Directions for this task -> Beneath this line is the data. Output exactly the lines from the line with "Task: Choose the Chest Tube menu item" to the line with "Where should I", both ends included, and nothing more.

Dataset records ->
*** Block opens ***
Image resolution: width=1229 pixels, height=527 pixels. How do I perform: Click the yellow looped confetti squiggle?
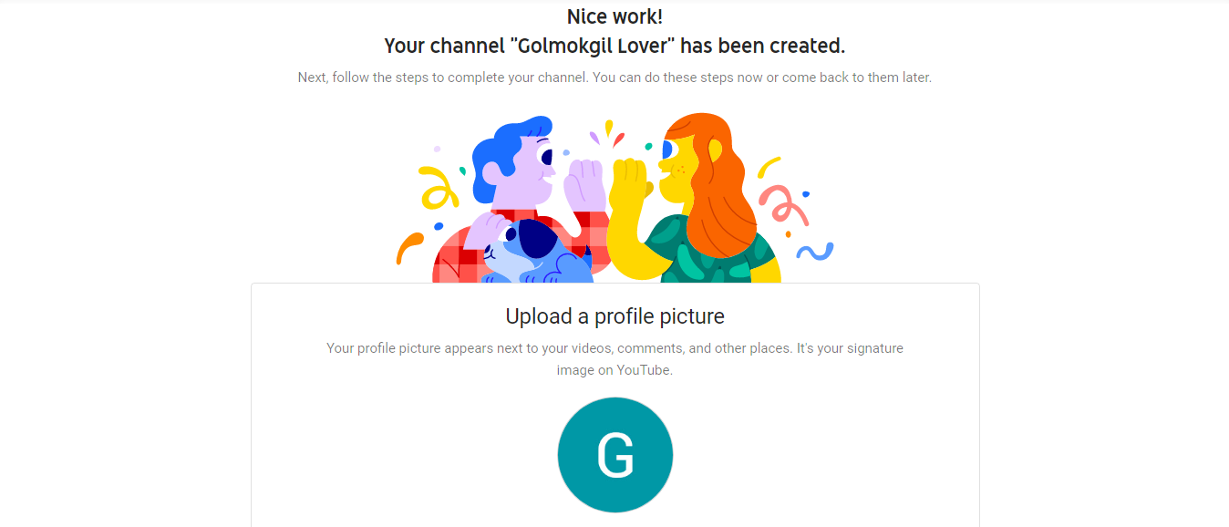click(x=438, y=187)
*** Block closes ***
*** Block opens ***
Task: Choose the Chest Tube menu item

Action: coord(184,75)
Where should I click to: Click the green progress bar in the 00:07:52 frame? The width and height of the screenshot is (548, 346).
*** Block closes ***
Written reply ->
Task: Choose the Chest Tube menu item

Action: coord(184,75)
Where should I click to: Click the green progress bar in the 00:07:52 frame? The width and height of the screenshot is (548, 346).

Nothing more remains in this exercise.